__Problem to solve__
Arrange the records as a numbered list, starting with the line that contains "This screenshot has width=872, height=502." and going on through the last line of the records, skipping blank lines and leaving the pictures out of your answer.

__Data for this task__
** begin **

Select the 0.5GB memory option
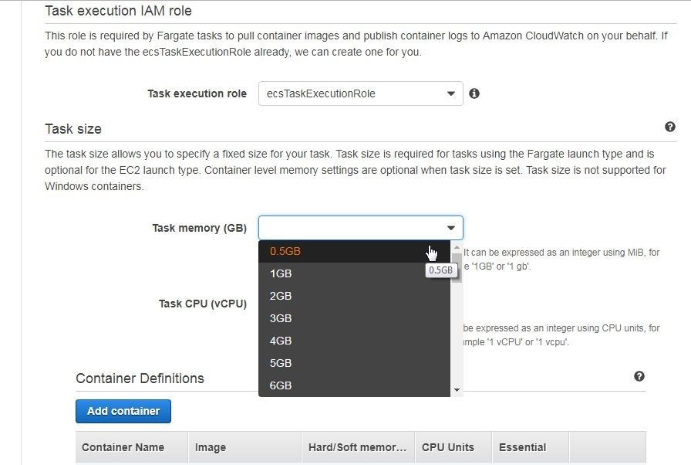 pyautogui.click(x=354, y=252)
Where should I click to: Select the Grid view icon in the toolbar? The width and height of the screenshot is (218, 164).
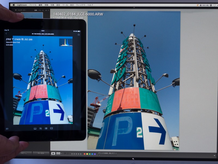pos(53,154)
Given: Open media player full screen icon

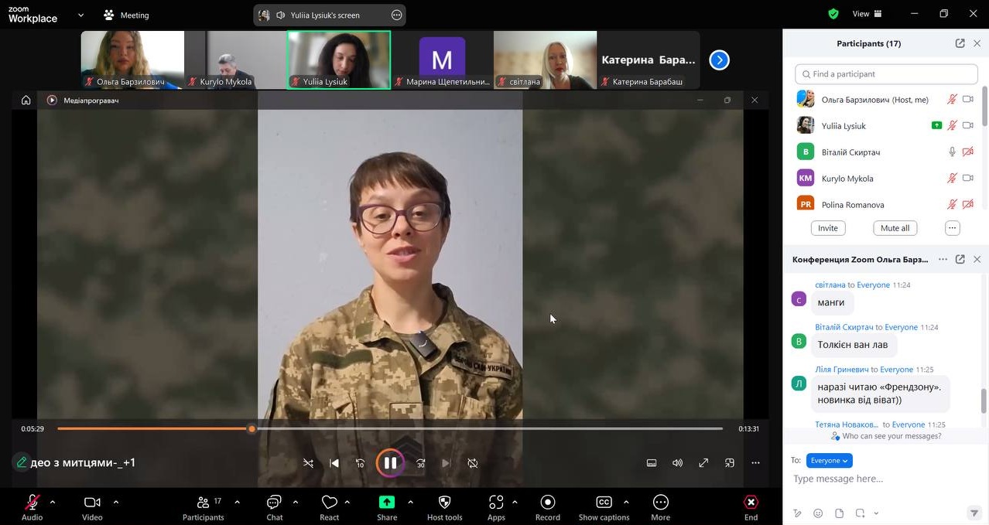Looking at the screenshot, I should coord(703,463).
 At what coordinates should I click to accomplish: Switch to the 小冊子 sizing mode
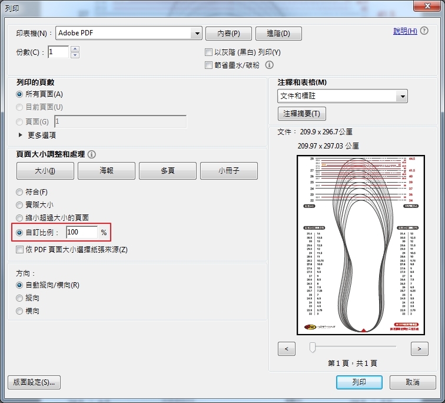(228, 171)
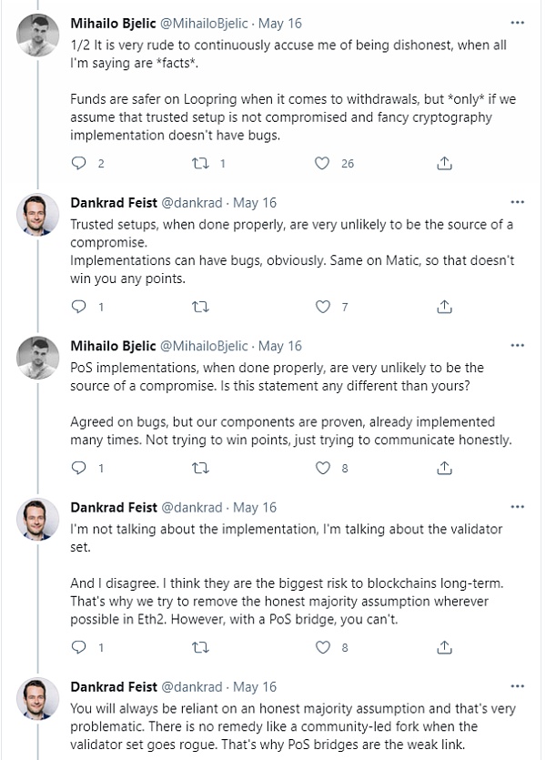Reply to the 'PoS implementations' tweet

(x=78, y=468)
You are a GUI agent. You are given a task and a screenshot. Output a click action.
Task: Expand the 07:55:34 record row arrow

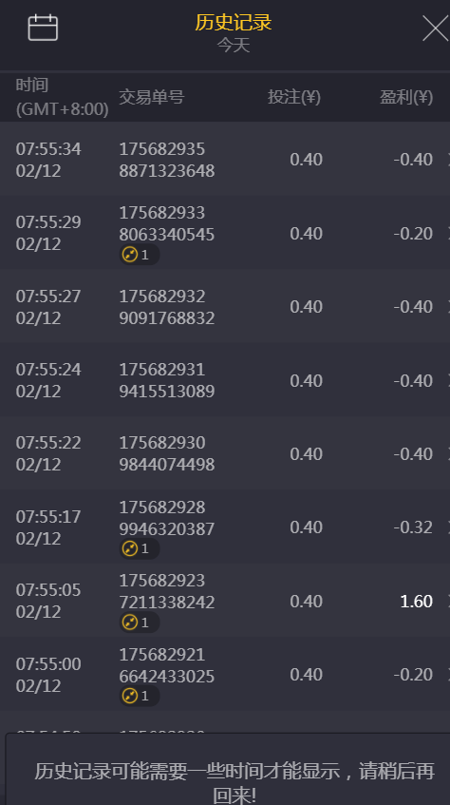[x=448, y=160]
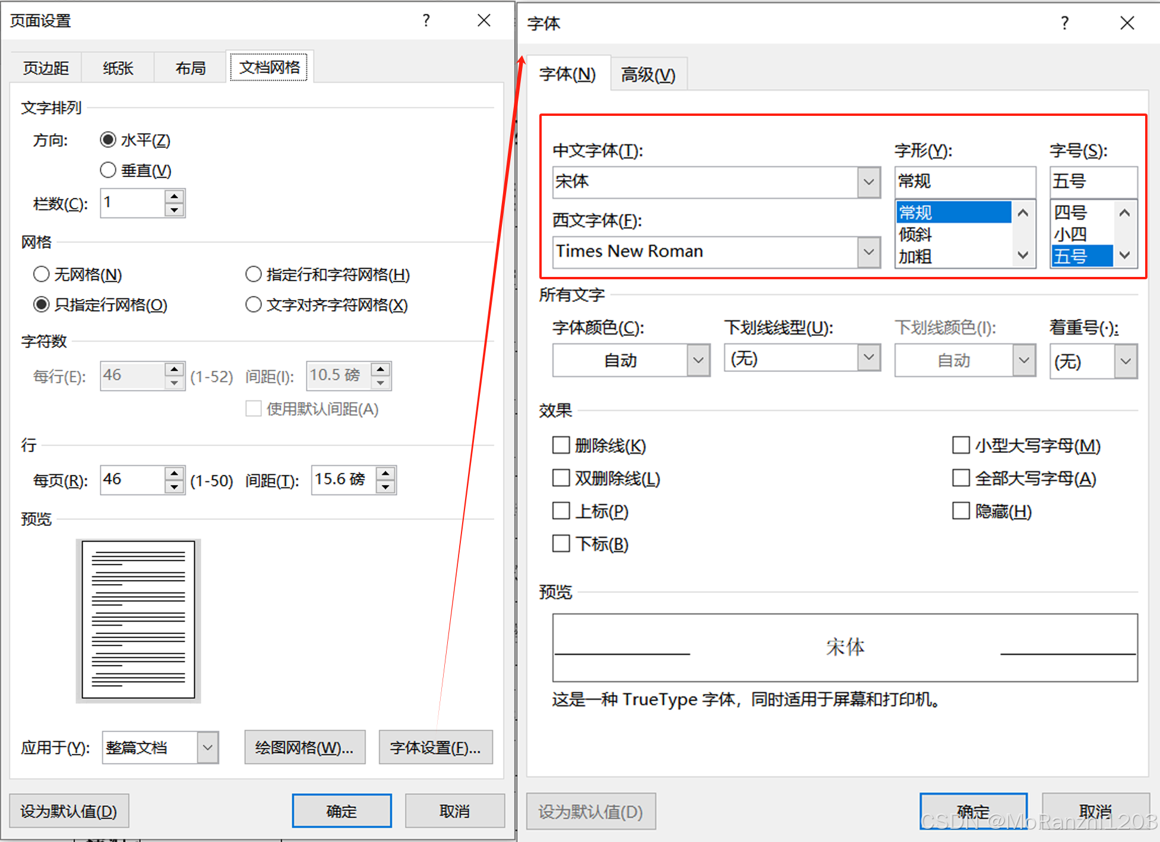Viewport: 1160px width, 842px height.
Task: Decrease 每页 line count with down spinner
Action: (x=174, y=487)
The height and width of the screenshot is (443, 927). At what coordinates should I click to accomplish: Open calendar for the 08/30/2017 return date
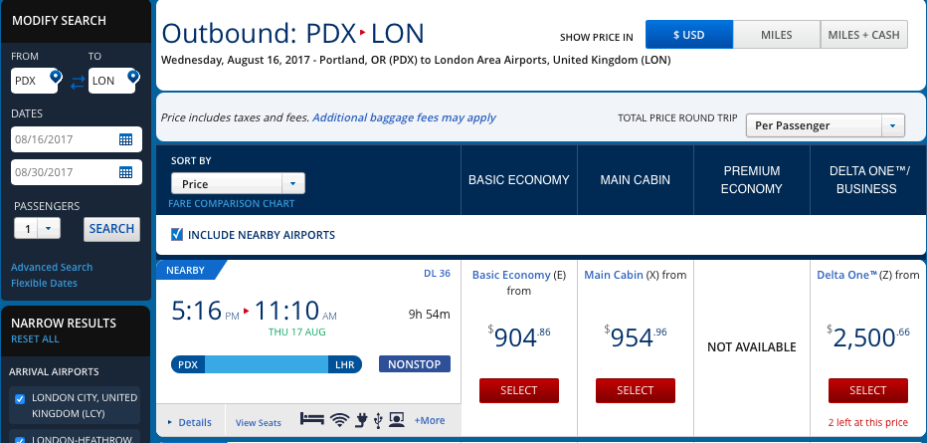click(x=125, y=172)
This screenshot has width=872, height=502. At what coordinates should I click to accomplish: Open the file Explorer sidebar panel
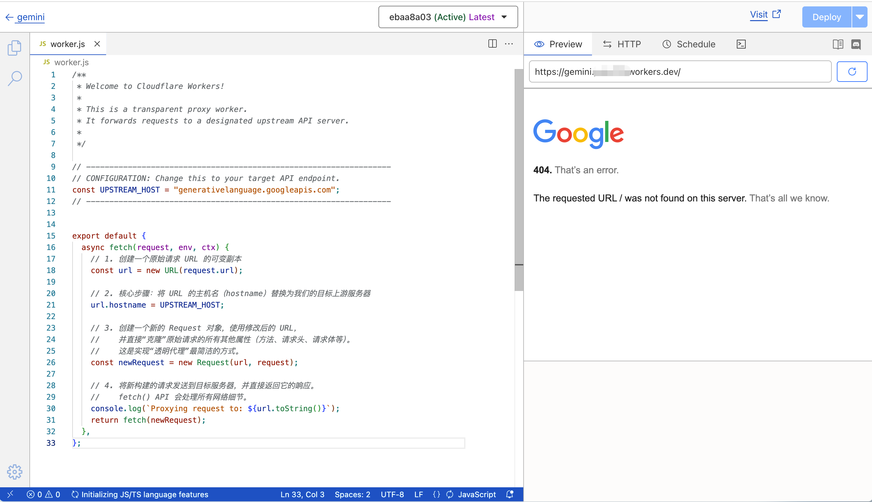(x=14, y=48)
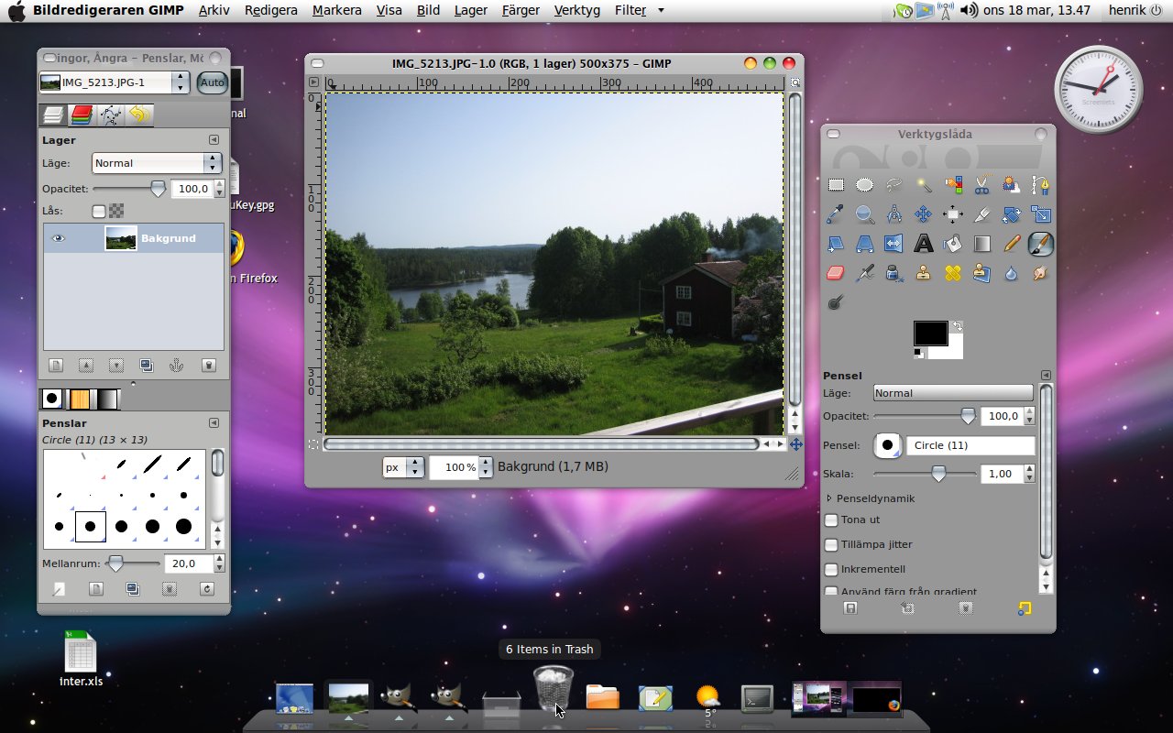This screenshot has height=733, width=1173.
Task: Select the Heal tool bandage icon
Action: tap(952, 273)
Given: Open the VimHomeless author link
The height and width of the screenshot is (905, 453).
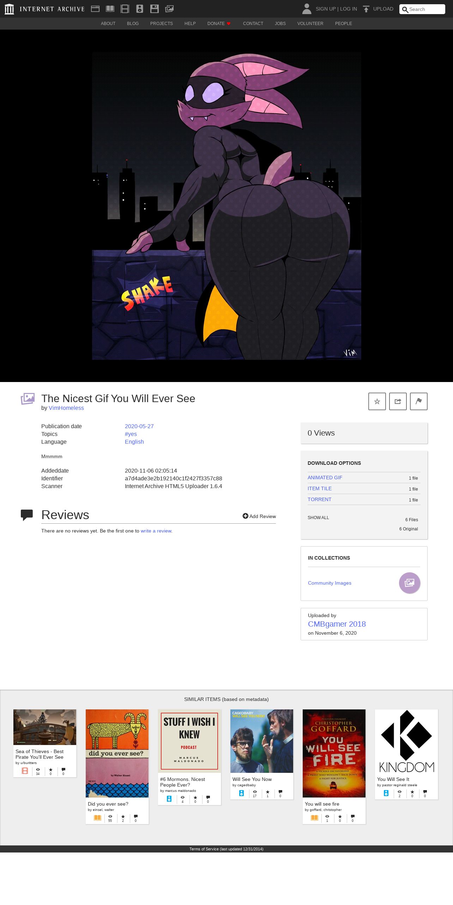Looking at the screenshot, I should point(66,408).
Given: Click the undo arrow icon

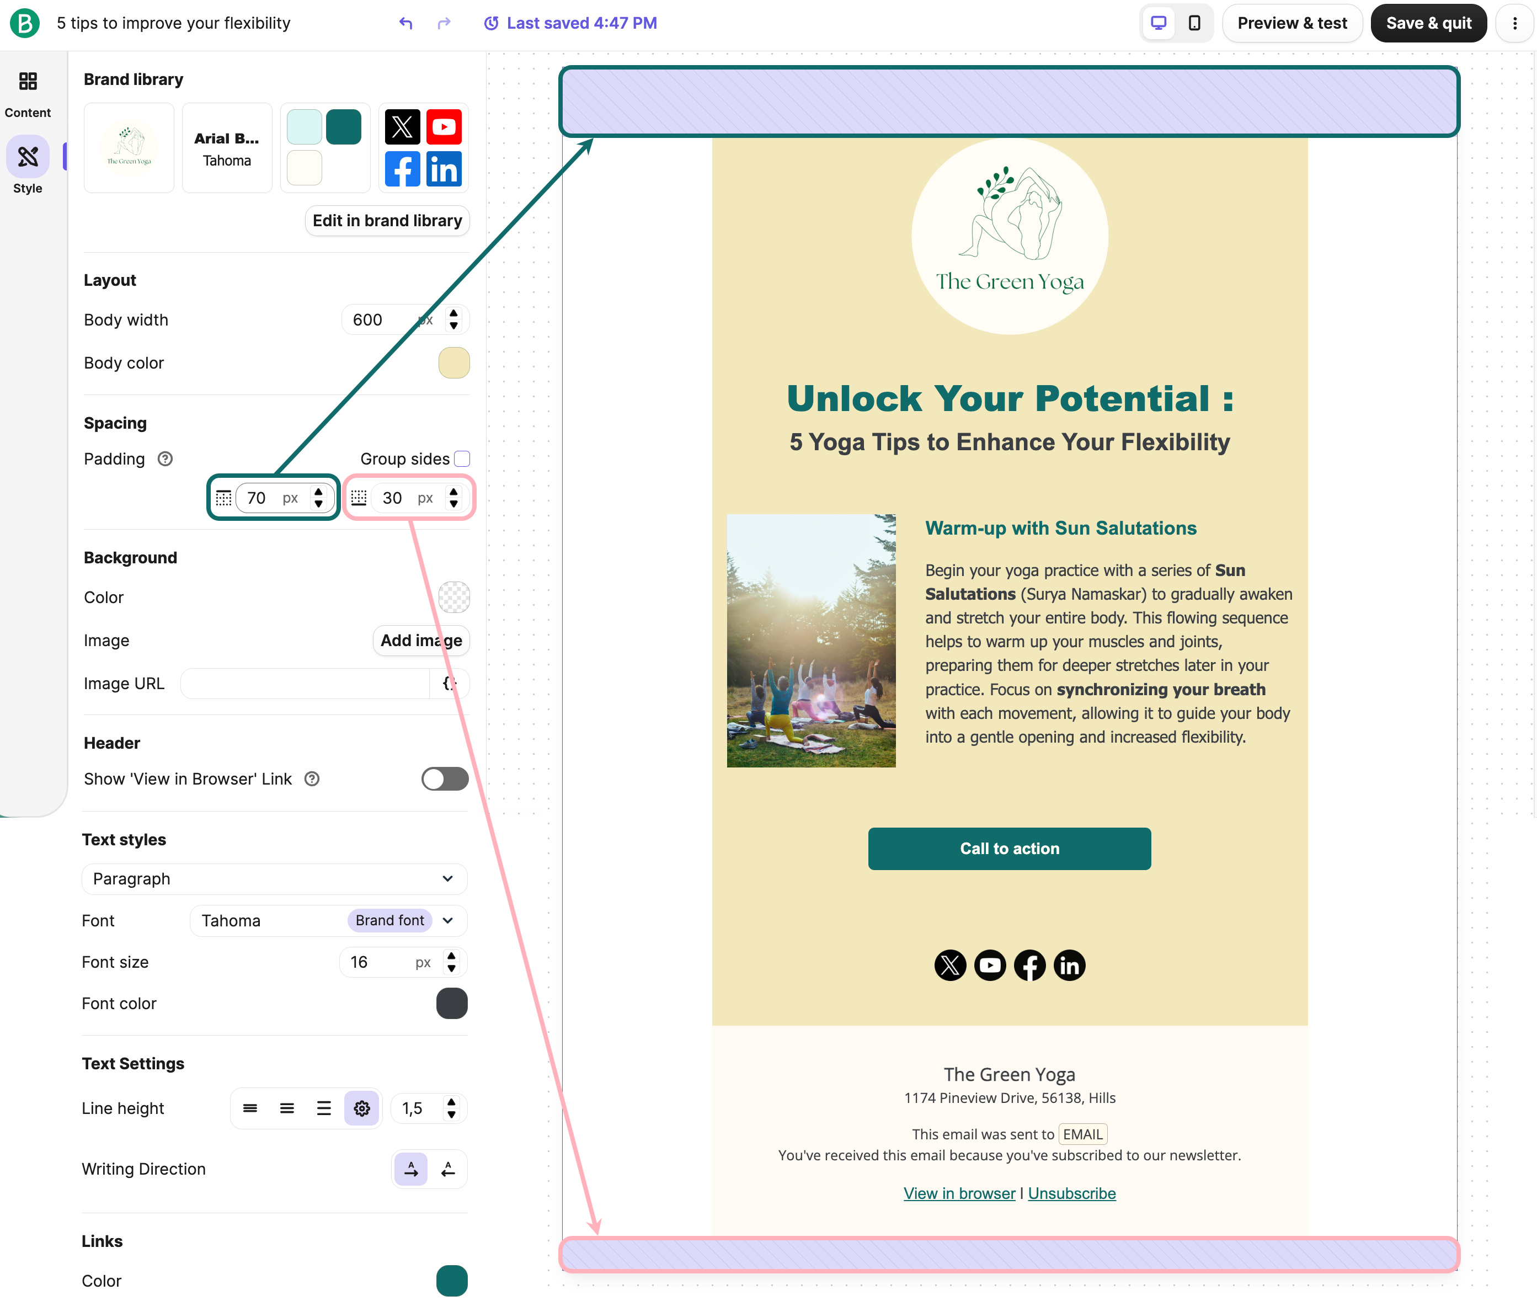Looking at the screenshot, I should pyautogui.click(x=406, y=23).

** end **

__Answer in full__
1. This screenshot has width=872, height=502. At what coordinates should I click to accomplish: Open the file Explorer sidebar panel
2. (x=14, y=48)
3. This screenshot has height=733, width=1173.
4. Task: Select the Heal tool bandage icon
5. Action: tap(952, 273)
6. Given: Open the VimHomeless author link
7. The height and width of the screenshot is (905, 453).
8. Looking at the screenshot, I should point(66,408).
9. Given: Click the undo arrow icon
10. Looking at the screenshot, I should pyautogui.click(x=406, y=23).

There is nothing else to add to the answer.